▶ _PAGE EXCERPT_:

Cannabis Officially Legalized in Maryland
Recreational cannabis became legal in Maryland on July 1, with most adults now eligible to purchase cannabis in flower, concentrate and edibles at dispensaries with just their state ID. Prior to July 1, only those with medical licenses were able to purchase at dispensaries.
In 2014, cannabis possession in small amounts became a civil offense. Over 226,000 charges and convictions relating to cannabis possession have been recorded in Maryland’s district and circuit courts since cannabis possession was made a civil offense in 2014.
At Mary and Main, a Black-owned dispensary in Prince George’s, customers lined up to buy and learn about cannabis from Hope Wiseman. The Capitol Heights business is one of the few Black-owned cannabis businesses set to benefit from the law change. You can even order online from them, provided you meet the legal requirements. All available dispensaries are listed here by the Maryland Cannabis Administration.
Adults may possess up to 1.5 ounces of cannabis, 12 grams of concentrates or up to 750 milligrams of edible cannabis products at a time. Marylanders can also grow up to two indoor cannabis plants, as long as they are out of public view.
“I also believe Marylanders should consider the opportunity of growing our own plants. It has been reported that gardening is a great way to clear your mind,” said Rita Lynn Lawrence of Seraphim Holistics, a Dunkirk-based cannabis business. “Plus, you will be producing your own self-care resources in growing your cannabis plants. Another option are grow clubs and co-ops which I hear are already forming.”
The Department of Public Safety and Correctional Services has until July 1, 2024, to clear possession cases and the Maryland Judiciary must clear the state’s court case search of any criminal case where possession of cannabis is the only charge, according to the new law.
“Having a cannabis charge show up in a background check can be like putting an extra barrier in front of you when applying for jobs and promotions,” said Maryland Volunteer Lawyers Service staff attorney Chris Sweeney.

▶ _DATA EXCERPTS_:

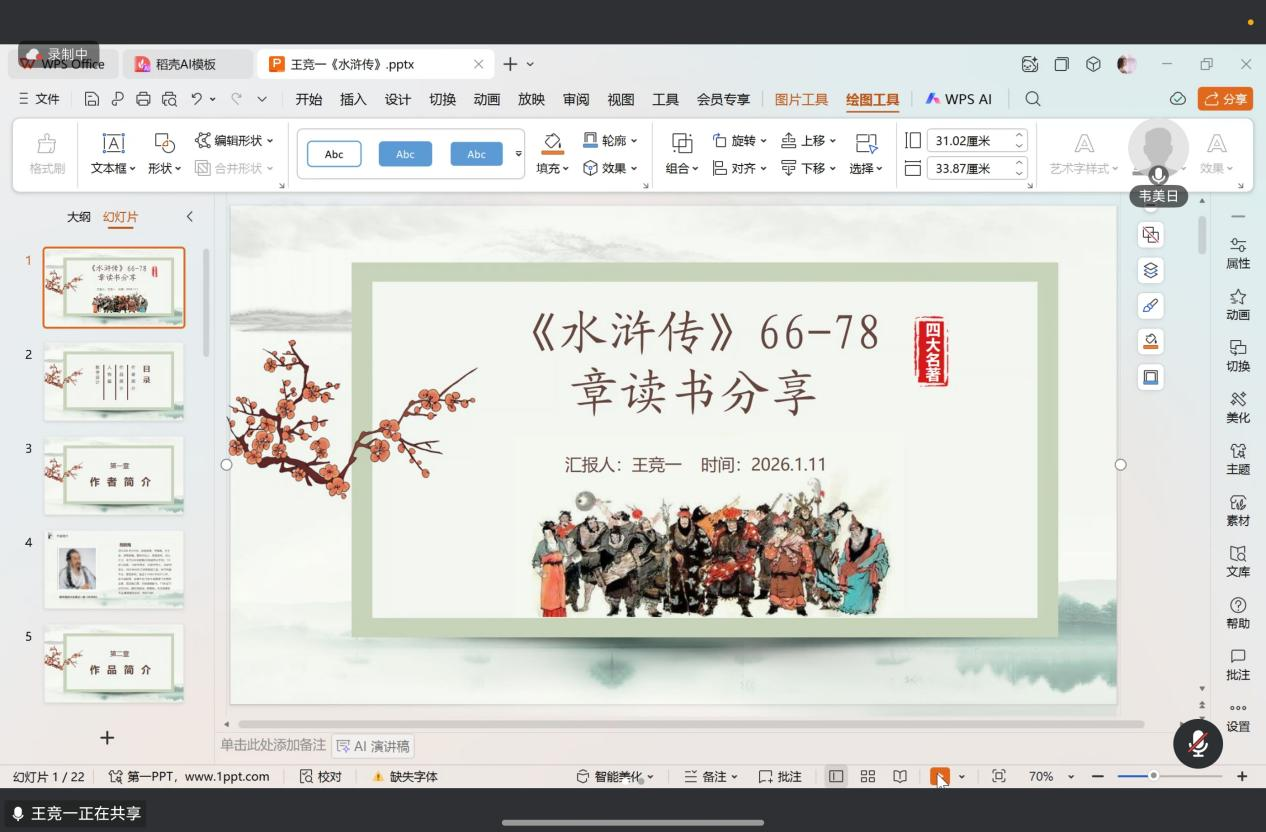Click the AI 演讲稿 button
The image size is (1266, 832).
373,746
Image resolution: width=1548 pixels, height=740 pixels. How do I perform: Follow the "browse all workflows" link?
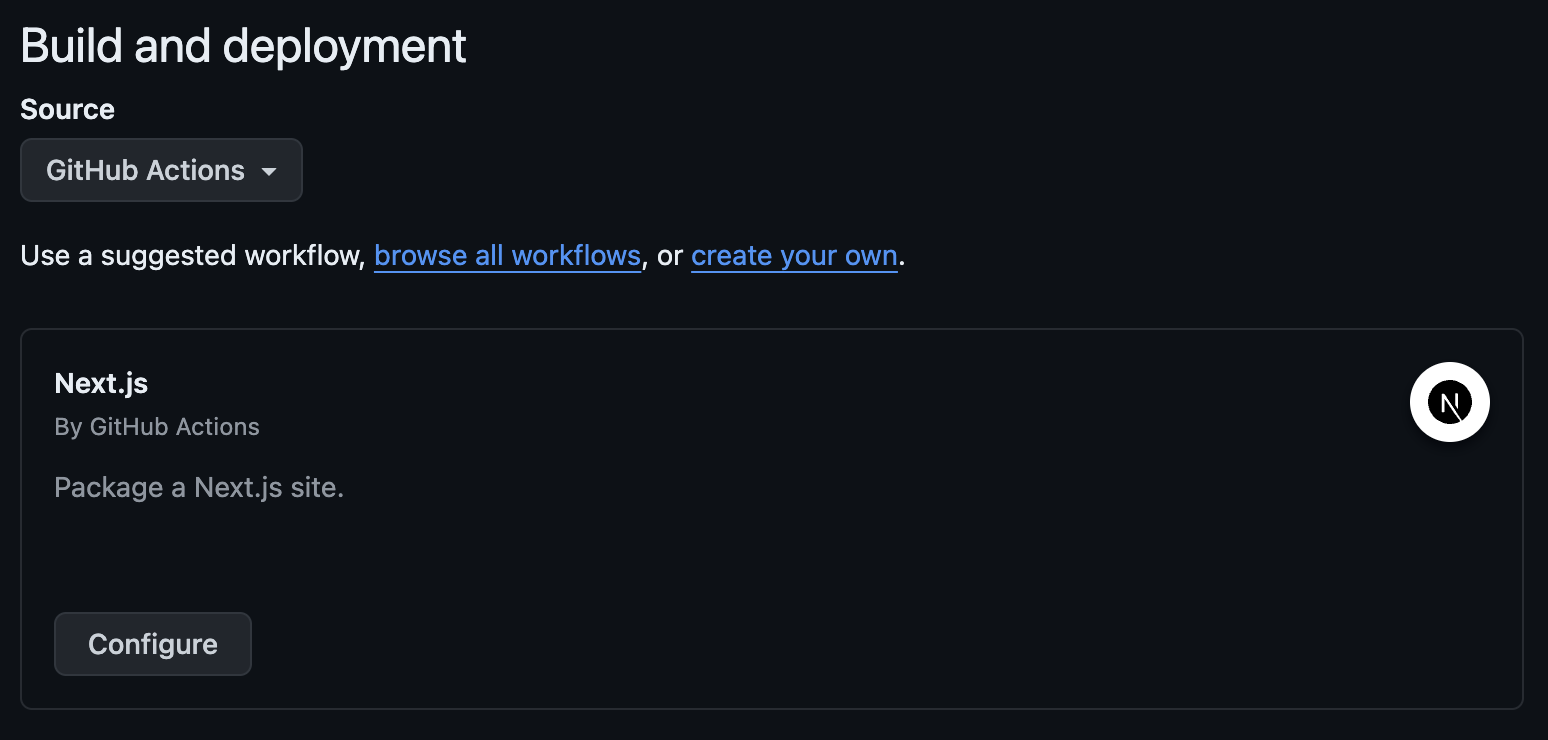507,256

▶ _QUESTIONS_:
A. From the Maryland cannabis article, copy the passage between "Cannabis Officially Legalized" and "purchase at dispensaries.", inclusive.
B. Using the Maryland cannabis article, answer these:
(i) On what date did recreational cannabis become legal in Maryland?
(ii) Up to how many indoor cannabis plants may Marylanders grow?
(iii) By what date must the Department of Public Safety and Correctional Services clear possession cases?

▶ _REPLIES_:
A.
Cannabis Officially Legalized in Maryland
Recreational cannabis became legal in Maryland on July 1, with most adults now eligible to purchase cannabis in flower, concentrate and edibles at dispensaries with just their state ID. Prior to July 1, only those with medical licenses were able to purchase at dispensaries.

B.
(i) July 1
(ii) Two
(iii) July 1, 2024